To start off, the development process. I will say that learning Swift was a very enjoyable endeavor; being a Java developer, the automated memory management that came with ARC made me feel right at home, and I was a fan of the simplistic syntax. Apple’s Swift tutorials covered everything I needed to know and more! Xcode, however, was a completely different story. I’m not sure if Apple actually attempted to test Xcode 6 before its release, but it sure didn’t seem like it – as I started development in version 6.1, I was crashing at least eight or nine times an hour, and the syntax auto-completion only worked a fraction of the time. It got to the point where I wrote the entire app’s server management in detail before I even began work on the app itself – and once I was finished, I stalled for as long as I could to open up Xcode again.
It wasn’t until Xcode 6.1.1 came out that I started the app’s development again – an undoubtedly more stable release, but still packed with issues. It was a lot of fun to mess around with the storyboard, and any questions I had could easily be answered by a quick search through Stack Overflow. It only took about three weeks of active coding to finish the first iteration of the app. It’s all smooth and easy after that, right?
Wrong. In fact, preparing the app for production made dealing with a buggy Xcode seem like heaven on earth.
Aside from getting all the proper certificates set up using Keychain Utility and the necessary build settings set up, it was miserable trying to get push notifications ready for release. In fact, I’ve still yet to finalize their implementation for distribution – that will have to come at a later time. At the time I finally managed to get my app submitted for review, I was ready to throw my MacBook Air through the window and smash the iPhone I had used for testing. This was the start of the torturing 9 day “Waiting for Review” period where my constant refreshing of the iTunes Connect page most likely appeared to Apple as a continuous DDOS attack. On the Friday I saw my app switch to the “In Review” state, my neighbors probably heard my victory cry from across the street; this feeling was short lived, however, as I was slapped in the face with a rejection just half an hour after with the most obvious reasoning possible: “2.1 – apps that crash will be rejected.”

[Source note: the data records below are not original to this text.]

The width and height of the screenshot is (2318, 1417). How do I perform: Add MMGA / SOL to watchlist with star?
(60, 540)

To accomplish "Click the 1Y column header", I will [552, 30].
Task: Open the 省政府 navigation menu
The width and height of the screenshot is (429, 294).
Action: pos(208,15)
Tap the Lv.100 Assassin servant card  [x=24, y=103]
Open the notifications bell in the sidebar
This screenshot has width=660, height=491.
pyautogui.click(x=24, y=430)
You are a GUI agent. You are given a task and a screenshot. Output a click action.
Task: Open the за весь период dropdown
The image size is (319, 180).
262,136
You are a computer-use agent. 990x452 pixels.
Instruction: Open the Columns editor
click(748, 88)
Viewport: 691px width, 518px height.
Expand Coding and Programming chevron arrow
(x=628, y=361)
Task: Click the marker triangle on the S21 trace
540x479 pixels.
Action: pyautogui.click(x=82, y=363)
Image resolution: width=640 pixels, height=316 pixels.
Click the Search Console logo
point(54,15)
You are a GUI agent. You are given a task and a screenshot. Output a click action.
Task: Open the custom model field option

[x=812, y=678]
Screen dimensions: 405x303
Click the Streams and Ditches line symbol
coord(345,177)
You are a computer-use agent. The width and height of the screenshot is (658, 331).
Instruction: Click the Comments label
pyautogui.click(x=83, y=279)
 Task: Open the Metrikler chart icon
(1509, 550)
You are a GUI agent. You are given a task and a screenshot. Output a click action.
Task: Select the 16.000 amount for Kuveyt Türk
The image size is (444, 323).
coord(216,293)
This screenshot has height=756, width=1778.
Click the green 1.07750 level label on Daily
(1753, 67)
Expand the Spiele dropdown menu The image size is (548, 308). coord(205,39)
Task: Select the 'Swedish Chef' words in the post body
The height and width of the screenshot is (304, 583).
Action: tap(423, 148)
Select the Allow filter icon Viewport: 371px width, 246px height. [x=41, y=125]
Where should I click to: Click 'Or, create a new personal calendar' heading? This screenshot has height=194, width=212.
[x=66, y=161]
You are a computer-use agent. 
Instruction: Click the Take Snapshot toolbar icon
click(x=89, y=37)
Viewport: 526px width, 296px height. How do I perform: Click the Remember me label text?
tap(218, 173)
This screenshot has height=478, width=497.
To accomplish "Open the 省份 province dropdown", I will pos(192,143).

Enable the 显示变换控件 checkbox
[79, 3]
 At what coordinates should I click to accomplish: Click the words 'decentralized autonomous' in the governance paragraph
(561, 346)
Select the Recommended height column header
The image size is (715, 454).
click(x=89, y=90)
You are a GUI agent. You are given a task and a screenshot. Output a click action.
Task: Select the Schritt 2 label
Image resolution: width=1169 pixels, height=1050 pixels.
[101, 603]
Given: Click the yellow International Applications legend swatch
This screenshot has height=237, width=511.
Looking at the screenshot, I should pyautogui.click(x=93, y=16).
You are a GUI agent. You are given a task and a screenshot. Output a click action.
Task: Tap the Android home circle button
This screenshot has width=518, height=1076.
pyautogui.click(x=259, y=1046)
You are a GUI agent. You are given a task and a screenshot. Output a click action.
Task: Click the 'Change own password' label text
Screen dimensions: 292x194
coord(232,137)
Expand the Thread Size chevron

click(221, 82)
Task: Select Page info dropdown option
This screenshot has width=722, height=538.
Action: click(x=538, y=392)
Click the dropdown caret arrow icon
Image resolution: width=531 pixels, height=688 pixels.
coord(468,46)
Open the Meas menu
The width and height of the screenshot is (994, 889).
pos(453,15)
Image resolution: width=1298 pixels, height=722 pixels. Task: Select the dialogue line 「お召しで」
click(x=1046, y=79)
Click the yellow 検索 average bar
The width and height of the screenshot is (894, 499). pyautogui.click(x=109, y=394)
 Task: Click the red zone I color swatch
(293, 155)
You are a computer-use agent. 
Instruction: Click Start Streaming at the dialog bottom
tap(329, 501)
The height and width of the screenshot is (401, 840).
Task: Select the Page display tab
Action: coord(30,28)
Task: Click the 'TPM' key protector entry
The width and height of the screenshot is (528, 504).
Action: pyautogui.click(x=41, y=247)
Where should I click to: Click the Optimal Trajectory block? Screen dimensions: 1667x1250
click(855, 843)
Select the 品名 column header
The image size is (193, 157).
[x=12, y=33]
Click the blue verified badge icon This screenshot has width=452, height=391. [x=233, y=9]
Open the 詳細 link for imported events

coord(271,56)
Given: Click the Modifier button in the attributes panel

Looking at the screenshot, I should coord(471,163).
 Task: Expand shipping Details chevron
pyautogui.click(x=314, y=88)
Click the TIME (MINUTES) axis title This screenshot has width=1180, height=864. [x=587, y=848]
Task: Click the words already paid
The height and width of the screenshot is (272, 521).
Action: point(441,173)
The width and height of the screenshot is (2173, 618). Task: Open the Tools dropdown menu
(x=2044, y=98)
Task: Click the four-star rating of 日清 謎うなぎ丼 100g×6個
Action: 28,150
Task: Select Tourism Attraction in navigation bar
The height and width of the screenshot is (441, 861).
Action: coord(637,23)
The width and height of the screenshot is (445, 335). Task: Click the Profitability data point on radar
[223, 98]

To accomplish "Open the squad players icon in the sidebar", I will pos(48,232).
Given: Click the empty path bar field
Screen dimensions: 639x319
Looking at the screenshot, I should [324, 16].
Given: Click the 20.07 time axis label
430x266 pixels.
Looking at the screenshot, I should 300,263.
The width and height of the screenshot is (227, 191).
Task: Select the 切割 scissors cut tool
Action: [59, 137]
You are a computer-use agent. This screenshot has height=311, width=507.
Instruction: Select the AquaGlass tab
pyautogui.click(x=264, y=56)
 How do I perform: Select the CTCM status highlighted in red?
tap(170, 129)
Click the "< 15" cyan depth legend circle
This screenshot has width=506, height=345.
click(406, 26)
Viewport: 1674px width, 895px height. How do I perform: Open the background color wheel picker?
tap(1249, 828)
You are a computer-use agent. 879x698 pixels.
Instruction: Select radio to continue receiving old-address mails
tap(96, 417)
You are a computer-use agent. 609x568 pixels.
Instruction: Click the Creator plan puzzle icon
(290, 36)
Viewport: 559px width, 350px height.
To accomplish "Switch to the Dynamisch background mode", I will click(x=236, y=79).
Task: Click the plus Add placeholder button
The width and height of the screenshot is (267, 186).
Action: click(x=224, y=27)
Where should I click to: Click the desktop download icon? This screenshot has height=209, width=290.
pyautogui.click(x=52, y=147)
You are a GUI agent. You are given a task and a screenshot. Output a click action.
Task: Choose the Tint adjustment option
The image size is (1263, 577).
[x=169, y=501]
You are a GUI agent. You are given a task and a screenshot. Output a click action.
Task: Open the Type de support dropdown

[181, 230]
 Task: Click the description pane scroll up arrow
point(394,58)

WHAT?! I had tested this app inside and out both on Xcode’s built in simulator and on my iPhone itself! Impossible! INCONCEIVABLE!
Well, it was obviously possible. Off I go researching what could have gone wrong – after at least an hour of searching, I decide to load up the exact build I submitted to Apple onto my iPhone with iTunes. Of course, as soon as I fire it up, I am faced with a crash. Those pesky app reviewers were right, but how? My stubbornness that usually does me harm came in handy – I needed closure.
Two hours of nail-biting research later (I was at least on page 19 of Google search results), I come across something that seems so far out that it may actually be the cause – the Xcode “Optimization Level” build setting. It seemed that this setting was different for debug and distribution purposes. I quickly open up Xcode and change my scheme to match distribution, and am faced with the EXACT same crash on the simulator. Brilliant.
It has now been nine days since I resubmitted the app with the working optimization level (which in my case was none), and right on queue, it’s now showing up as “In Review” on iTunes Connect. I hope I get lucky this time around, but I have a lingering feeling that I’m going to be faced with another rejection. Perhaps it’s just PADSD – post app-development stress disorder. I don’t know what to think anymore.
Hopefully this post comes in handy for someone having the same issues I had. I’ll post again once the app is finally accepted.
Oh, also, I haven’t forgotten about Mekanism, nor the v8 release. I should be getting back on that within the next few weeks.